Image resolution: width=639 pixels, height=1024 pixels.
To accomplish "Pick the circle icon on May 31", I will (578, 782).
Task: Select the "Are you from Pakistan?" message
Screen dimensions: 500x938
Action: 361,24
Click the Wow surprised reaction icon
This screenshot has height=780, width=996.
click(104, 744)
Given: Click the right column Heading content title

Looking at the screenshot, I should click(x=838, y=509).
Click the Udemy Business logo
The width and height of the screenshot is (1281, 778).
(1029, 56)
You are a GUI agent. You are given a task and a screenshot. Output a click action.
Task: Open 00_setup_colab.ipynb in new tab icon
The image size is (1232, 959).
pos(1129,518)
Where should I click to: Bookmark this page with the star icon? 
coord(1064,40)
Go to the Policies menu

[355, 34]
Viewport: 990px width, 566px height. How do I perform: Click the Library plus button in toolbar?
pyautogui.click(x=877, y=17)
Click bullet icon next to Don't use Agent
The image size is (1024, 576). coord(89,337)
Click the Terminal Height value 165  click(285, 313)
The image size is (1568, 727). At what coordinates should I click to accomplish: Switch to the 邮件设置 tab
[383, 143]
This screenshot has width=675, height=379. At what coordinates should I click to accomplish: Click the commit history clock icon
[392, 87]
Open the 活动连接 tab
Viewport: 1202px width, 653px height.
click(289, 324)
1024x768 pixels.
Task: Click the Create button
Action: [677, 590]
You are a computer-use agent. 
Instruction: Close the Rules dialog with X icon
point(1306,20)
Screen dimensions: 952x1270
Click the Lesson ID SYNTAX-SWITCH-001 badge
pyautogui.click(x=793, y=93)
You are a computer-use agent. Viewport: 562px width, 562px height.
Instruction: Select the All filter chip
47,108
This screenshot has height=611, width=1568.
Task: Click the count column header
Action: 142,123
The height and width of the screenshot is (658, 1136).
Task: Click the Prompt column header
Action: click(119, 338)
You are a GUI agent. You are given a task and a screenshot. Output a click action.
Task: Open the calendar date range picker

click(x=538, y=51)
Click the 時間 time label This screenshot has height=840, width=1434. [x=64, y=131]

Written request:
Please edit all the records above so that every "icon" is replaced by "symbol", leaving everything else unchanged.

Task answer:
Image resolution: width=639 pixels, height=1024 pixels.
To accomplish "Pick the circle symbol on May 31", I will (578, 782).
Task: Select the "Are you from Pakistan?" message
Screen dimensions: 500x938
Action: 361,24
Click the Wow surprised reaction symbol
This screenshot has height=780, width=996.
click(104, 744)
Given: Click the right column Heading content title

Looking at the screenshot, I should click(x=838, y=509).
Click the Udemy Business logo
The width and height of the screenshot is (1281, 778).
(1029, 56)
You are a GUI agent. You are given a task and a screenshot. Output a click action.
Task: Open 00_setup_colab.ipynb in new tab symbol
The image size is (1232, 959).
pos(1129,518)
Where should I click to: Bookmark this page with the star symbol? 
coord(1064,40)
Go to the Policies menu

[355, 34]
Viewport: 990px width, 566px height. How do I perform: Click the Library plus button in toolbar?
pyautogui.click(x=877, y=17)
Click bullet symbol next to Don't use Agent
The image size is (1024, 576). coord(89,337)
Click the Terminal Height value 165  click(285, 313)
The image size is (1568, 727). At what coordinates should I click to accomplish: Switch to the 邮件设置 tab
[383, 143]
This screenshot has width=675, height=379. At what coordinates should I click to accomplish: Click the commit history clock symbol
[392, 87]
Open the 活动连接 tab
Viewport: 1202px width, 653px height.
click(289, 324)
1024x768 pixels.
Task: Click the Create button
Action: [677, 590]
You are a computer-use agent. 
Instruction: Close the Rules dialog with X symbol
point(1306,20)
Screen dimensions: 952x1270
Click the Lesson ID SYNTAX-SWITCH-001 badge
pyautogui.click(x=793, y=93)
You are a computer-use agent. Viewport: 562px width, 562px height.
Instruction: Select the All filter chip
47,108
This screenshot has height=611, width=1568.
Task: Click the count column header
Action: 142,123
The height and width of the screenshot is (658, 1136).
Task: Click the Prompt column header
Action: click(119, 338)
You are a GUI agent. You are given a task and a screenshot. Output a click action.
Task: Open the calendar date range picker

click(x=538, y=51)
Click the 時間 time label This screenshot has height=840, width=1434. [x=64, y=131]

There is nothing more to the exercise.